Source excerpt —
I am working on designing a pcb that will mount a esp8826 chip (wemos d1 mini) at this point. It will also have a relay which will be activated by the wemos/esp chip and control 120VAC lights. I am trying to make the pcb as concise as possible, but allowing enough room to provide traces on the pcb that are capable of handling the 10-15 amps the relays are rated for. I am planning to use a songle type relay. I want to be able to provide power to the wemos from the incoming 120VAC.
Relay will be similar to these:
Because I am designing the pcb, I thought I could possibly include the components necessary to transform the power from 120VAC the 3.3VDC necessary to run the wemos board. However, I have had a hard time finding the small transformers necessary to do this that can be bought in small quantities for a reasonable price in the US. So, at this point I have settled on a power supply board that I will mount to my PCB through its four connections. Here is a link:
I have also gone back and forth about using the wemos d1 mini and mounting it on my pcb or getting the actual esp8266 chip and whatever else I need for it. I don't need all of the functionality of the wemos mini, and it takes up a lot of space, but I don't know what components would be needed in addition to the esp8826 chip to make it work. So again, I have settled on using the wemos mini board and mounting it to my board.
Next is the relay. I would like to use a stand alone relay, but I am not sure the best way. I know that the wemos i/o pins do not supply the amperage to toggle the relays alone and need some additional components. Some relay boards come with optocouplers and/or transistors to aid the i/o pin in activating the relay. However, this would be another large component that I don't necessarily need on the pcb if I knew the best way to handle it on my own.
Soooo, I guess my question is which of these issues (using already made breakout boards on my pcb) would be easiest to avoid by creating my own circuitry on my pcb to eliminate the use of the breakout boards? I need for any components used to be easily obtainable for a relatively low price in low quantities.
Also, what else am I missing. A couple of things I know I need: A diode across the coil of the relay if I don't use a relay board, the optocoupler/transistor or both for the signal from the wemos to the relay. A pullup/down resistor for my i/o pin. What else?
Here is a very basic version of the wiring diagram I am planning to use. I know I have to add in some features.
That is interesting. That would help give me more room on my pcb. However, when I google it I get different dimensions. Maybe I am not looking at the correct board.
I saw those, and have thought about it, but I need main 120VAC voltage to come in to my pcb as well as be delivered to/from the relay. Do those have an optocoupler/transistor that goes between the i/o pin of the wemos board to the coil of the relay?

Data extract —
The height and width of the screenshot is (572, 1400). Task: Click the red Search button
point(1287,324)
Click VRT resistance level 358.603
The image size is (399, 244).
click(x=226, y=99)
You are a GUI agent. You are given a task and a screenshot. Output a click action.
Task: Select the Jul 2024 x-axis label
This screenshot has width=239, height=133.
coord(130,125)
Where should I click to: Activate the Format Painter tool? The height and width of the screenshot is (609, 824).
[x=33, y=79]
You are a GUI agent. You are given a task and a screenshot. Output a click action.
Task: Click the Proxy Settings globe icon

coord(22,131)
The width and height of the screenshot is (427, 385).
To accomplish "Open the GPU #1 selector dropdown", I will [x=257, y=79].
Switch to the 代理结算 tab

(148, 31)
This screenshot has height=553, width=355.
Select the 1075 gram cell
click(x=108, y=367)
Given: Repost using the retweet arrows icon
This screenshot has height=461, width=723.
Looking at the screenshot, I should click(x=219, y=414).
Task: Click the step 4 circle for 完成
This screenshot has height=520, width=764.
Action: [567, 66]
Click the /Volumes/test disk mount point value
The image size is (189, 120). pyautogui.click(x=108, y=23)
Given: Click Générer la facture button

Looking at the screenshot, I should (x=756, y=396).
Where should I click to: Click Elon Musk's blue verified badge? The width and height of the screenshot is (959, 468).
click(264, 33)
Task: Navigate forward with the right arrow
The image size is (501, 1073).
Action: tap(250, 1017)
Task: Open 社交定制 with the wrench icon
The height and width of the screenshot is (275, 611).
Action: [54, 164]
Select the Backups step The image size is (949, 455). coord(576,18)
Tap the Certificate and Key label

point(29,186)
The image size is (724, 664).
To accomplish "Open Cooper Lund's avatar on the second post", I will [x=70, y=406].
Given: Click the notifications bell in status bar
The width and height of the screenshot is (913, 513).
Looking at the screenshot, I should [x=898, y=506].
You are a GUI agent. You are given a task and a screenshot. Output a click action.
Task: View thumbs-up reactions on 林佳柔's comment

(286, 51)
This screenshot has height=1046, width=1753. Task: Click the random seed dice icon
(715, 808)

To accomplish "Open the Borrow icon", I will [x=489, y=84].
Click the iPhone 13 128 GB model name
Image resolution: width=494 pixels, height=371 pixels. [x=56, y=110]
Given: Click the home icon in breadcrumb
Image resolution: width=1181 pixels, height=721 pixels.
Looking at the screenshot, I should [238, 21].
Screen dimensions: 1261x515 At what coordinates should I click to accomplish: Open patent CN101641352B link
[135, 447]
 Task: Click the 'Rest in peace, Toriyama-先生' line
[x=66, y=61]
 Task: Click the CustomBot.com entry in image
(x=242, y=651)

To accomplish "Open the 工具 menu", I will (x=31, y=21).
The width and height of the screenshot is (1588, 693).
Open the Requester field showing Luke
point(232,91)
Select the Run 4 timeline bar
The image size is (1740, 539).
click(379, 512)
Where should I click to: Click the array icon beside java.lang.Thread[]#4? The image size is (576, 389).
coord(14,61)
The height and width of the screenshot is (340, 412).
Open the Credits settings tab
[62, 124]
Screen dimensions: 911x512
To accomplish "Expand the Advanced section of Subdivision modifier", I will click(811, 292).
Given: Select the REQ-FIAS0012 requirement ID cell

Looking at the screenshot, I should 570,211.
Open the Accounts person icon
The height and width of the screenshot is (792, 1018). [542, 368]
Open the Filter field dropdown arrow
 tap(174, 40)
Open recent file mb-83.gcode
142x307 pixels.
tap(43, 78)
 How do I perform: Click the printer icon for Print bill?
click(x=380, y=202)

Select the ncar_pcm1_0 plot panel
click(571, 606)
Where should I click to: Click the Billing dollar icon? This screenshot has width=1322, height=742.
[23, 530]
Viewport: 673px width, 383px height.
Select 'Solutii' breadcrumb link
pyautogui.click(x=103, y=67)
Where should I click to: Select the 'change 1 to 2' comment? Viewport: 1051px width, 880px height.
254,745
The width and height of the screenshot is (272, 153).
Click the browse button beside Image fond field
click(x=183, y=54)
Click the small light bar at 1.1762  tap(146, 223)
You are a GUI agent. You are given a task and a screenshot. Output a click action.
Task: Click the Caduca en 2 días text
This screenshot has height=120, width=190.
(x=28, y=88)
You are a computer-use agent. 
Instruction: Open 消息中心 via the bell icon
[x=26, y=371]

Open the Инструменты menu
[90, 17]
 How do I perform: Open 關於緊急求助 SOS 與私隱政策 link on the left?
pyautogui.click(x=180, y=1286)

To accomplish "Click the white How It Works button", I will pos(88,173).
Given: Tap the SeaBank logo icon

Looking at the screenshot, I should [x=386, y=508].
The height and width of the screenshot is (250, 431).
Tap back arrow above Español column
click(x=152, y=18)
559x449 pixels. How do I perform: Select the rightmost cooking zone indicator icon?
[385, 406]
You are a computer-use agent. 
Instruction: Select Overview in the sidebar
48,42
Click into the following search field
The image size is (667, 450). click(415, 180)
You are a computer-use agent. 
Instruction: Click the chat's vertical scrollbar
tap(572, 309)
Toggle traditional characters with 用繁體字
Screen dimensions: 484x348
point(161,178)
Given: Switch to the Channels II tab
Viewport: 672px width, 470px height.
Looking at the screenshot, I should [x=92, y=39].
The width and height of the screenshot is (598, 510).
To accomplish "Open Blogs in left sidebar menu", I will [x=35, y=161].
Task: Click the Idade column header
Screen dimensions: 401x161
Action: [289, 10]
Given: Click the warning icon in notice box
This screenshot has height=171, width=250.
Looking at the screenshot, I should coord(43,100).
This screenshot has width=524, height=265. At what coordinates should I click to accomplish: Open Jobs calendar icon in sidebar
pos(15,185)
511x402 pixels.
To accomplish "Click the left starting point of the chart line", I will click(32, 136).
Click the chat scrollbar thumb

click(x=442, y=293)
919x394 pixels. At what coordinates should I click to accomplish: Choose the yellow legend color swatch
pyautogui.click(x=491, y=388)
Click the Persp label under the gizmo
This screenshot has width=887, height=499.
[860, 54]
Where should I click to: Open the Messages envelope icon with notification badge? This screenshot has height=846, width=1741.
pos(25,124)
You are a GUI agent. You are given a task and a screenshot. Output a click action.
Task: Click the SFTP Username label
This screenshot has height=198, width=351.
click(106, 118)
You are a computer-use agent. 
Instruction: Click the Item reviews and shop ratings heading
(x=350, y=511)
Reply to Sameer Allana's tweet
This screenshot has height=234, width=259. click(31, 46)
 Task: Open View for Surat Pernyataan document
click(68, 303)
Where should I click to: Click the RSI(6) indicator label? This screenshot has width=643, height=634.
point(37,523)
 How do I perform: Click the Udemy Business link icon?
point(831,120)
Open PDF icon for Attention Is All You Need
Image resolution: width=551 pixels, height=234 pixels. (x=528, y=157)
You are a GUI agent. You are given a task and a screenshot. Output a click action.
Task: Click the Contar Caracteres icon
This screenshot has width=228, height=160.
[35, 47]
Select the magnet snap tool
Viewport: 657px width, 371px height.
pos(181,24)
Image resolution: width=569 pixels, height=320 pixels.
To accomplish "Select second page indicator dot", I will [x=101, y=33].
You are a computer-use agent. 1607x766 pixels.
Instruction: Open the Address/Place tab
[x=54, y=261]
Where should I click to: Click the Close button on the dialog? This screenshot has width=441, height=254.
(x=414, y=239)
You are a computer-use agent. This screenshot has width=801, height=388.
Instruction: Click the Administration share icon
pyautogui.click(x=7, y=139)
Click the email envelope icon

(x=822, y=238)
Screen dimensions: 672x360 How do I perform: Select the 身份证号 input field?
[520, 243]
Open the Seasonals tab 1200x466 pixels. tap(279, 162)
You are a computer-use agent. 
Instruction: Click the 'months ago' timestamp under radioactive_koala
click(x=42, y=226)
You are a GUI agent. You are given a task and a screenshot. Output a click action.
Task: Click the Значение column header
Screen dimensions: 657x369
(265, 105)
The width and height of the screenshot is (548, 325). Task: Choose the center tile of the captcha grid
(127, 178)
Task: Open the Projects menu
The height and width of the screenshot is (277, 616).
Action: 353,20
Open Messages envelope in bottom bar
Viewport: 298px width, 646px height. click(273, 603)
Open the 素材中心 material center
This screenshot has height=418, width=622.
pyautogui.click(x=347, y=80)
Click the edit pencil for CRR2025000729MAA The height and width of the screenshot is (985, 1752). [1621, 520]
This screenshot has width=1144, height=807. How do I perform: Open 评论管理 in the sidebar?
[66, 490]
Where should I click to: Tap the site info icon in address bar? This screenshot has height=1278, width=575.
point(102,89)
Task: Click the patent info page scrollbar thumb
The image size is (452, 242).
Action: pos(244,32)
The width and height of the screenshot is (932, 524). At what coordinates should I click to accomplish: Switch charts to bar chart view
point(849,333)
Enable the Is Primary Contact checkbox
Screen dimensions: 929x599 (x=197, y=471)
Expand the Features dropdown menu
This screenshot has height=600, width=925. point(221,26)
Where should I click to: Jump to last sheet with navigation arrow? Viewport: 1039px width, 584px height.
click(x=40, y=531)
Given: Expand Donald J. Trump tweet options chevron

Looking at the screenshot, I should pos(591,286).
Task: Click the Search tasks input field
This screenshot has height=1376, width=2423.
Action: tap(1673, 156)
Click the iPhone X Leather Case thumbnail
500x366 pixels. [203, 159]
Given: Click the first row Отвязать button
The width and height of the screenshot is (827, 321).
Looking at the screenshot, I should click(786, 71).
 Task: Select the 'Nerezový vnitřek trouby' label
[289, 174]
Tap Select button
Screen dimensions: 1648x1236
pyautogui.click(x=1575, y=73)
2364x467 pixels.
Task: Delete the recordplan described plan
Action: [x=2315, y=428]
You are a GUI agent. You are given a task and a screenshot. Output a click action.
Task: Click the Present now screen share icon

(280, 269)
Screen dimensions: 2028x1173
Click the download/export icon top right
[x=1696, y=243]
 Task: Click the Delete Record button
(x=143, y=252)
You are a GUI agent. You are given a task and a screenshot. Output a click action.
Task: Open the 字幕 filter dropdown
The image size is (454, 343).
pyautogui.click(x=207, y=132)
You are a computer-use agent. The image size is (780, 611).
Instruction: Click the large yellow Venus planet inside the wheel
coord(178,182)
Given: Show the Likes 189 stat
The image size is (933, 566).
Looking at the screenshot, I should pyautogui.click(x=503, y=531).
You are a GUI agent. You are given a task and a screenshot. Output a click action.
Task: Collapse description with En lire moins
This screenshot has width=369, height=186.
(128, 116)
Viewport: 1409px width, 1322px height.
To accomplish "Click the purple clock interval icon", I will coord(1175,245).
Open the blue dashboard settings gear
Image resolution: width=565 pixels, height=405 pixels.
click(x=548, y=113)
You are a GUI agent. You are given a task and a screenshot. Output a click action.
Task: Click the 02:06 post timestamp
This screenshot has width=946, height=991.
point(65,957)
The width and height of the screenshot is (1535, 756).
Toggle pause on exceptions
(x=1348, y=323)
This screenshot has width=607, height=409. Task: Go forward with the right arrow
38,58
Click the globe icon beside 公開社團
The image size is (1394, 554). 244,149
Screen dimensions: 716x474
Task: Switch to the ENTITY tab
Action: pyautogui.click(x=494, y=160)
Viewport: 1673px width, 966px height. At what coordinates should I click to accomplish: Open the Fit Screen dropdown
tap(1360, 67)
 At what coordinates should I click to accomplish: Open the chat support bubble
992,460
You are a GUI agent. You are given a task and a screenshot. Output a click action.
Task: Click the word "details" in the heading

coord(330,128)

Set of tasks —
**a)** According to the forum post about the relay PCB, how many amps are the relays rated for?
**b)** From the forum post about the relay PCB, write out the passage starting with "Soooo, I guess" and going on through "in low quantities.", swapping "breakout boards" for "modules".

List of solutions —
**a)** 10-15 amps

**b)**
Soooo, I guess my question is which of these issues (using already made modules on my pcb) would be easiest to avoid by creating my own circuitry on my pcb to eliminate the use of the modules? I need for any components used to be easily obtainable for a relatively low price in low quantities.